Publié le 3 Oct 2017 - 20:34
QATAR VS ARABIE SAOUDITE

Le Sénégal à la croisée des tirs

 

Dans l’expression d’une rivalité géographique, Doha et Riyad s’accusent mutuellement de pressions diplomatiques pour mettre au pas les pays moins forts. Le Sénégal est victime de cette instrumentalisation géopolitique qu’il aggrave en voulant contenter tout le monde sans fâcher personne.

> [DONNÉES FOURNIES]:
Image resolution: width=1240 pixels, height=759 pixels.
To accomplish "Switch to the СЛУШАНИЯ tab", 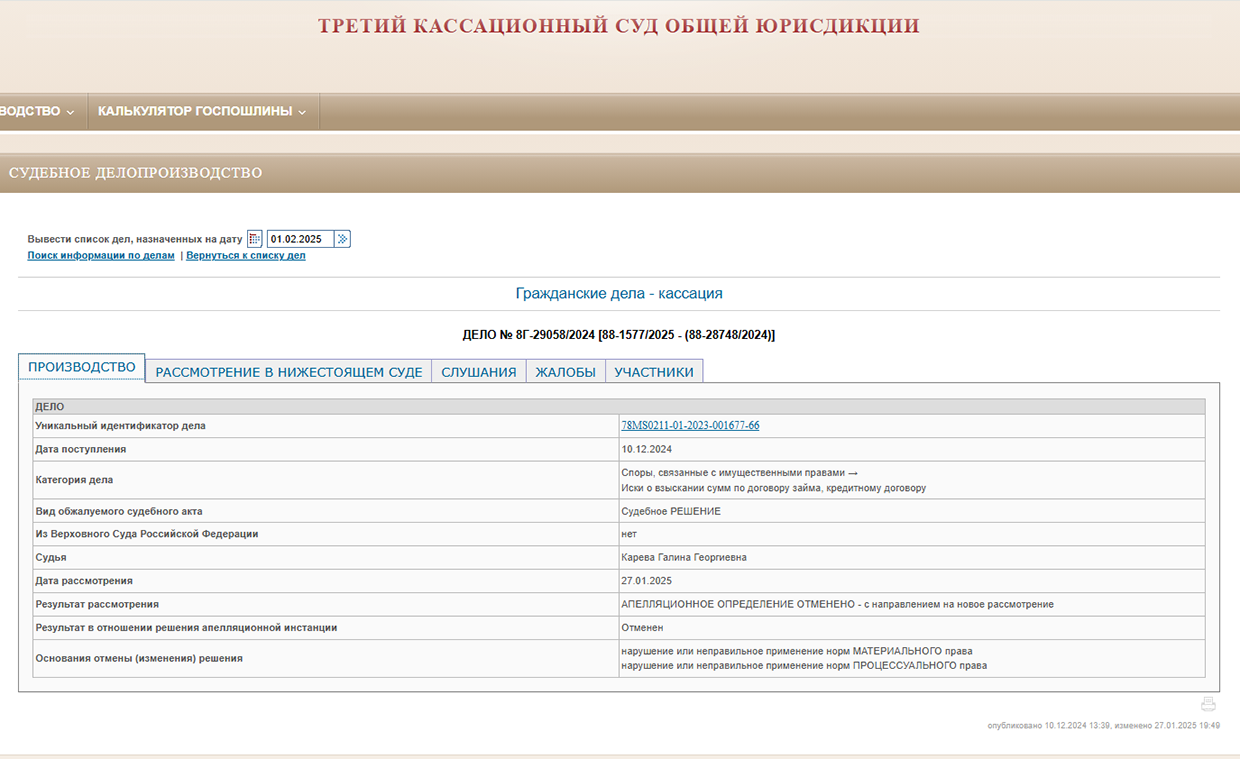I will [479, 372].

> [CONSIGNE 1]: Recopiez à l'identique l'article sur la rivalité entre Doha et Riyad, en commençant à « Dans l’expression d’une » et en terminant à « sans fâcher personne. ».
> [CONSIGNE 2]: Indiquez si chacune de ces affirmations concorde avec l'article sur la rivalité entre Doha et Riyad, par oui ou par non, en citant à l'identique les mots qui tranchent. (a) Doha et Riyad s'accusent l'un l'autre de pressions diplomatiques. (b) Le Sénégal a pris ouvertement le parti de l'un des deux pays. (c) L'article a été publié le 3 octobre 2017.
> [CONSIGNE 3]: Prolongez, s'il vous plaît, l'article sur la rivalité entre Doha et Riyad à la suite de sa dernière phrase.
Les lignes n'ont aucun rôle ici.

> [RÉPONSE 1]:
Dans l’expression d’une rivalité géographique, Doha et Riyad s’accusent mutuellement de pressions diplomatiques pour mettre au pas les pays moins forts. Le Sénégal est victime de cette instrumentalisation géopolitique qu’il aggrave en voulant contenter tout le monde sans fâcher personne.

> [RÉPONSE 2]:
(a) Oui : « Doha et Riyad s’accusent mutuellement de pressions diplomatiques »
(b) Non : « en voulant contenter tout le monde sans fâcher personne »
(c) Oui : « Publié le 3 Oct 2017 »

> [RÉPONSE 3]:
Karim Wade est en ce moment même l’incarnation de l’expression ‘’patate chaude’’. Incandescent entre les mains d’un chef d’Etat sénégalais qui a pratiquement réussi, avec son exil et l’emprisonnement du maire de Dakar Khalifa Sall, à faire le vide politique autour de sa candidature pour se succéder à lui-même. Une situation initiale que l’élément perturbateur, fils de Wade, élargi de prison en juin 2016 après une condamnation par la Cour de répression de l’enrichissement illicite (CREI), pourrait chambouler. Les deux sorties successives, par presse interposée, d’officiels de ces deux puissances du Golfe montrent que l’argument Karim est utilisé pour contraindre l’Etat du Sénégal à jouer selon leurs convenances.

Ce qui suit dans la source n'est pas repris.